Wednesday, June 27, 2012


I'm influenced by comics (pshhh-what?). And I've been making a series of work heavily influenced by that medium, dubbed, You Germs (YG). I see those pieces as individual works. But I'm also hoping to build them into a credible, albeit unconventional, story of sorts. They stand a bit between a typical comic art and traditional painting - a pretty literal expression for where I am with my work at the moment.

But, as of late, I feel like I might be short-changing the project by not getting more practice in with more traditional story-telling in comic form. What's the good of being influenced by comics, graphic novels, and sequential art if you're incapable of stringing together your images into a plausible, compelling, and hopefully interesting story? I say not much good at all. And the YG series, though interesting to me, detailed, and visually pleasing, there isn't enough to "read" for you, with only about 6-8 panels made, at the moment. Sorry. I know. Jesus would do better.

Fortunately (unfortunately), my regular model for the female character in the YG Series (my lovely wife), has been out of the country for the past two weeks (the unfortunate: I miss her terribly - See you Friday, Dear!and I've used her absence as an opportunity to take a break from that and fast track a project that I mentioned at the beginning of May. It's a short story, titled Letters, that I'm turning it into a 26-page comic masterpiece... or so I hope.

Page sketches for Letters.
It's written by a fella called in his native homeland of Peoria, Illinois (and I suppose anywhere else) by the name of Andy Hobin. He's an MFA candidate in creative writing at Virginia Tech (here's something he wrote for The Rumpus) and quite the talent for poignant prose that is simultaneously beautiful and gutting. And Letters is no exception.
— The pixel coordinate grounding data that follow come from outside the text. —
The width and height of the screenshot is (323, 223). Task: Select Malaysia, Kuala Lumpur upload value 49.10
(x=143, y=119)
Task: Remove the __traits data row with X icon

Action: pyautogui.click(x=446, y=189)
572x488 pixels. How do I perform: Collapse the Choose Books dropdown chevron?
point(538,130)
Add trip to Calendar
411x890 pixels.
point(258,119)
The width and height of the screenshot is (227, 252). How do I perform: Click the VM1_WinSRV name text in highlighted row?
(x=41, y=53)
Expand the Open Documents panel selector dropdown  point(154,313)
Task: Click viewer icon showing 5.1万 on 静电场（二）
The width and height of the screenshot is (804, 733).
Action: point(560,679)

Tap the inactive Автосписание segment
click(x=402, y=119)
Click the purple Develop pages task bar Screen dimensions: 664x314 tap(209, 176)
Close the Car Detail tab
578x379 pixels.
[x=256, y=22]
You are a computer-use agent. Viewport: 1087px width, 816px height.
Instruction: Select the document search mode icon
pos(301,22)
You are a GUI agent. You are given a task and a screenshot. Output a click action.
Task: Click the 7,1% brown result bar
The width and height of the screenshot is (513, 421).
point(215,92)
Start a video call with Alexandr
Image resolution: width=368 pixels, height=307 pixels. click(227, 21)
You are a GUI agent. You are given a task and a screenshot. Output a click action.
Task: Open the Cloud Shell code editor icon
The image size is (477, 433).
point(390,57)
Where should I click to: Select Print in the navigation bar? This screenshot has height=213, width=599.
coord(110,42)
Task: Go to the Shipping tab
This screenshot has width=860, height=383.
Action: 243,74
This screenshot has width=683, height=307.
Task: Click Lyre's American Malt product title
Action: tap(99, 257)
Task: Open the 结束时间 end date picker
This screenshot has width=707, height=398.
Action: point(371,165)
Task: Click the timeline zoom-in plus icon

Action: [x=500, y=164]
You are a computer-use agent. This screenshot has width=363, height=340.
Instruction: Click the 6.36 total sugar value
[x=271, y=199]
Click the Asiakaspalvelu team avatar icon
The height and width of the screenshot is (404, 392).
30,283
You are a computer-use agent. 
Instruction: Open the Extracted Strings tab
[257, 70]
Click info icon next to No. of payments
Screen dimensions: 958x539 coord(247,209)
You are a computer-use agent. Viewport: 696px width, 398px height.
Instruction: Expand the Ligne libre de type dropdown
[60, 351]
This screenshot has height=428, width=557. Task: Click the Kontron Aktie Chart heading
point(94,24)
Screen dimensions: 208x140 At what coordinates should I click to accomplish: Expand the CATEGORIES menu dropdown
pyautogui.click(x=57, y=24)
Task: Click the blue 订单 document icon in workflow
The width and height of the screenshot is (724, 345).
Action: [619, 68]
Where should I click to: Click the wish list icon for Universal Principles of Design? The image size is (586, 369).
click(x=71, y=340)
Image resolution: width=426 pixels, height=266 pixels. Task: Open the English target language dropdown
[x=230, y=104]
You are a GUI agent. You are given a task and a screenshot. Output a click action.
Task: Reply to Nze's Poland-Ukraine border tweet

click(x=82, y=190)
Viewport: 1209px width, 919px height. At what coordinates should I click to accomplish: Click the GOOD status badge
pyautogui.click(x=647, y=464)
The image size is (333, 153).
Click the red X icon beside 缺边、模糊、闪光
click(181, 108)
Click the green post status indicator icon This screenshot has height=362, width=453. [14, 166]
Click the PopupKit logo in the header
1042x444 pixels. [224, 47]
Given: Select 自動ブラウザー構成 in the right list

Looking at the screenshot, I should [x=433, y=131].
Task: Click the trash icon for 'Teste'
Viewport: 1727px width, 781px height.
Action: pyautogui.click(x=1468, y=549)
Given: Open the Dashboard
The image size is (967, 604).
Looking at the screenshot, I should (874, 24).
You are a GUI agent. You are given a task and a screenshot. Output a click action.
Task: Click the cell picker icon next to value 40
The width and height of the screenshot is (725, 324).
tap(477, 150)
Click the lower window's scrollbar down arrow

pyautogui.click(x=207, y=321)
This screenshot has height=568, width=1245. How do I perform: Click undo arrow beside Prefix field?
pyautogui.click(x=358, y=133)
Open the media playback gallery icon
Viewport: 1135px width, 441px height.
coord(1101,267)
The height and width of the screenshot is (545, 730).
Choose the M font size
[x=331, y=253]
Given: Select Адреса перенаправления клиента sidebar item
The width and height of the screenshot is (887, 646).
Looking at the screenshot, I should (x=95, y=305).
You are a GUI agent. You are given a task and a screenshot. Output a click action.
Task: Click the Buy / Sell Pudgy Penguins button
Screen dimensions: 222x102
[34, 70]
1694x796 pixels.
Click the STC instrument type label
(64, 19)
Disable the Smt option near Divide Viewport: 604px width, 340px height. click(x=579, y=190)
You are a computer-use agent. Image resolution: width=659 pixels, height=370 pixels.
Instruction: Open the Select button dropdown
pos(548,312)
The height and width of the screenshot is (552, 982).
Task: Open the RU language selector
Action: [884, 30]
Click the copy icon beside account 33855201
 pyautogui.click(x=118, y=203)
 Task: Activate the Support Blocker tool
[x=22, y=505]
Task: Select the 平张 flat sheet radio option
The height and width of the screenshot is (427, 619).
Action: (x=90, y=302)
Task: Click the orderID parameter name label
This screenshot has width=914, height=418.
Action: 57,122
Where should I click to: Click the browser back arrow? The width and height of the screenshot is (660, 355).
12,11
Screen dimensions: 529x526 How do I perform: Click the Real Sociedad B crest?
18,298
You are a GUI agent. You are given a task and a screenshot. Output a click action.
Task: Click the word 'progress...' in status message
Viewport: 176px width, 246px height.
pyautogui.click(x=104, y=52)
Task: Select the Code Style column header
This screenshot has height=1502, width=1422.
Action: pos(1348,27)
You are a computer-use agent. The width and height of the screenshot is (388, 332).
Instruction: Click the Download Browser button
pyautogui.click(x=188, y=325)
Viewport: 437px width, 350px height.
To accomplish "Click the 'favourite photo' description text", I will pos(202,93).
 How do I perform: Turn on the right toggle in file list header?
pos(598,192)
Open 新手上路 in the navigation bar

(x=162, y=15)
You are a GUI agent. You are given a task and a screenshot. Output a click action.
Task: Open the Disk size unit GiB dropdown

Because it's a short story and not a comic script, I've been spending most of my time thumbnail-sketching and working my way through the essentials, cutting it down and working on the pacing. It's been pretty exhilarating not to have to worry so much about content and just focus on performance - a state of mind I take to much more naturally, I believe (fear).

The interesting part coming up quickly, now that I'm finishing the prep sketches for the comic, is deciding the final format and medium of the story. I'm leaning heavily towards doing it in actual ink on bristol board. The "traditional way". The only other two comics I've done (Bloodlines and A Faux's Parachute) were done completely with digital tools - except for some pre-sketching - to help increase speed and editing ability, which I felt I needed at the time... but I'm feeling strong and confident in my inking ability - seeing as it's been my favorite medium for about two years now - and my new found love of the brush are pushing me to do this thing "right".

But it's nerve-racking. It's all too easy to screw up a page that has so many parts - text, panels, figures - all to be coordinated into a cohesive whole. So, I've been practicing with some already sketched out pages that I had done for a comic idea I had two months ago. It's on hold for the moment because I want to get Letters up and running first. But I started a few pages for the project a month ago (called Art in Conversation - hopefully more later) before I decided that it would be best to do it digitally. It's a journalistic-type project with lots of updating, so speed is key, therefore the page sketch I did was just going to sit and collect dust. Might as well use it for practice! That way I'd have no problem screwing up a page I wasn't going to use anyway.

I can't say the page I did was a "winner", but I think it was a good first start. I'm looking forward to giving trying it out on some live pages for Letters!

I did learn one important thing in the process: that the quality of the final page is very dependent upon how good the original sketch you're inking on top of is. The page I was working with was actually quite sloppy, so I'm pretty sure I can make immediate improvement on that note.

The full page I did to practice inking for Letters
But I'm going to be looking at a lot of Craig Thompson to get as much help as I can. The guy is a comic stud; particularly in his economy of mark and composure of his pages as a whole. I've been reading his new book, Habibi, and words can't express how beautiful this guy's stuff is.... it takes a few pictures, too...  hell, just read his book. You'll understand.

In case you're wondering what I'm listening to while I work (who wouldn't?):

Tomorrow, In a Year & Silent Shout by The Knife 

More importantly, here's what I've been reading: 

Habibi by Craig Thompson
Metamaus by Enki Bilal
The Beast Trilogy by Enki Bilal
I do have to say, I owe some thanks to U. M. for letting me borrow so many of his graphic novels (seen in the first pic, above). There's a lot of good stuff there. Probably going to humble me for a while.